• _DATASET CONTENT_

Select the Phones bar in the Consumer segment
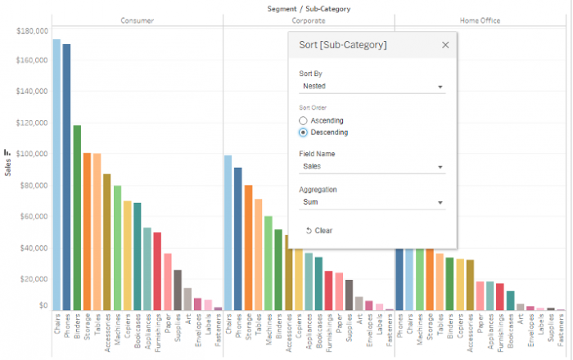66,177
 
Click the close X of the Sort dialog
445,45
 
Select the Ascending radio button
304,120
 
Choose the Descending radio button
304,132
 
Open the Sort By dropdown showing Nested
372,86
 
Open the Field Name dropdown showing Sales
372,167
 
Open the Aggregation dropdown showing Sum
372,202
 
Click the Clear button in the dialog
319,231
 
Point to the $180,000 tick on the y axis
31,30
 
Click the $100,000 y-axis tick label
31,154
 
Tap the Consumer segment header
137,20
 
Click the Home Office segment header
481,20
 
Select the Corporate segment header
308,20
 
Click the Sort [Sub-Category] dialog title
342,45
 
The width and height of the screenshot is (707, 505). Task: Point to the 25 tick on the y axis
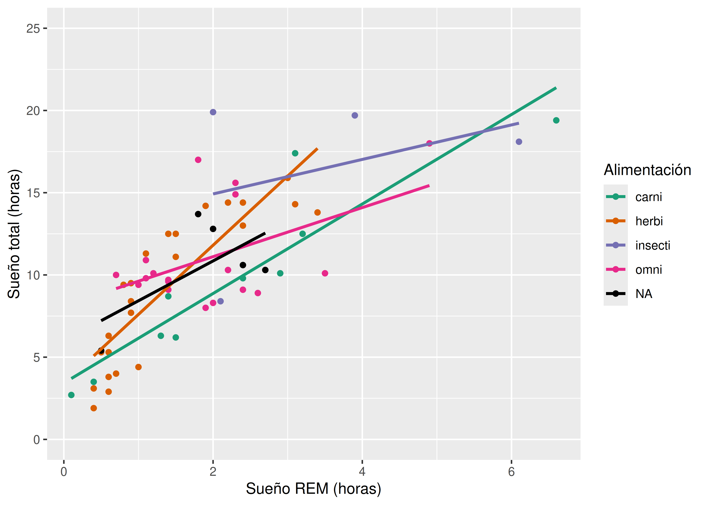[x=33, y=29]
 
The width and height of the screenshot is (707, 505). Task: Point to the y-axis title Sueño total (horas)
[x=14, y=234]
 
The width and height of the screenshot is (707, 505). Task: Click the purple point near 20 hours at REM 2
[x=213, y=112]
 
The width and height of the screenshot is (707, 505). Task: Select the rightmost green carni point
[x=556, y=120]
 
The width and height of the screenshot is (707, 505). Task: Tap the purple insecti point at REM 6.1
[x=519, y=142]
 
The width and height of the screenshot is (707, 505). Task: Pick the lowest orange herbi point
[x=94, y=408]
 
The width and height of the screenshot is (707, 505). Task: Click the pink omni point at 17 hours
[x=198, y=160]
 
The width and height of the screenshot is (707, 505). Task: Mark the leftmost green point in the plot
[x=71, y=395]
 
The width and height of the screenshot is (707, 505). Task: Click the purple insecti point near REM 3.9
[x=355, y=115]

• _WHAT THE TASK ASKS_
Can you copy out the listing above line for line, without changing a character, and omit the pictures from your copy?

• _THE COMPLETED TASK_
Select the Phones bar in the Consumer segment
66,177
 
Click the close X of the Sort dialog
445,45
 
Select the Ascending radio button
304,120
 
Choose the Descending radio button
304,132
 
Open the Sort By dropdown showing Nested
372,86
 
Open the Field Name dropdown showing Sales
372,167
 
Open the Aggregation dropdown showing Sum
372,202
 
Click the Clear button in the dialog
319,231
 
Point to the $180,000 tick on the y axis
31,30
 
Click the $100,000 y-axis tick label
31,154
 
Tap the Consumer segment header
137,20
 
Click the Home Office segment header
481,20
 
Select the Corporate segment header
308,20
 
Click the Sort [Sub-Category] dialog title
342,45
 
The width and height of the screenshot is (707, 505). Task: Point to the 25 tick on the y axis
[x=33, y=29]
 
The width and height of the screenshot is (707, 505). Task: Point to the y-axis title Sueño total (horas)
[x=14, y=234]
 
The width and height of the screenshot is (707, 505). Task: Click the purple point near 20 hours at REM 2
[x=213, y=112]
 
The width and height of the screenshot is (707, 505). Task: Select the rightmost green carni point
[x=556, y=120]
 
The width and height of the screenshot is (707, 505). Task: Tap the purple insecti point at REM 6.1
[x=519, y=142]
 
The width and height of the screenshot is (707, 505). Task: Pick the lowest orange herbi point
[x=94, y=408]
 
The width and height of the screenshot is (707, 505). Task: Click the pink omni point at 17 hours
[x=198, y=160]
 
The width and height of the screenshot is (707, 505). Task: Mark the leftmost green point in the plot
[x=71, y=395]
 
The width and height of the screenshot is (707, 505). Task: Click the purple insecti point near REM 3.9
[x=355, y=115]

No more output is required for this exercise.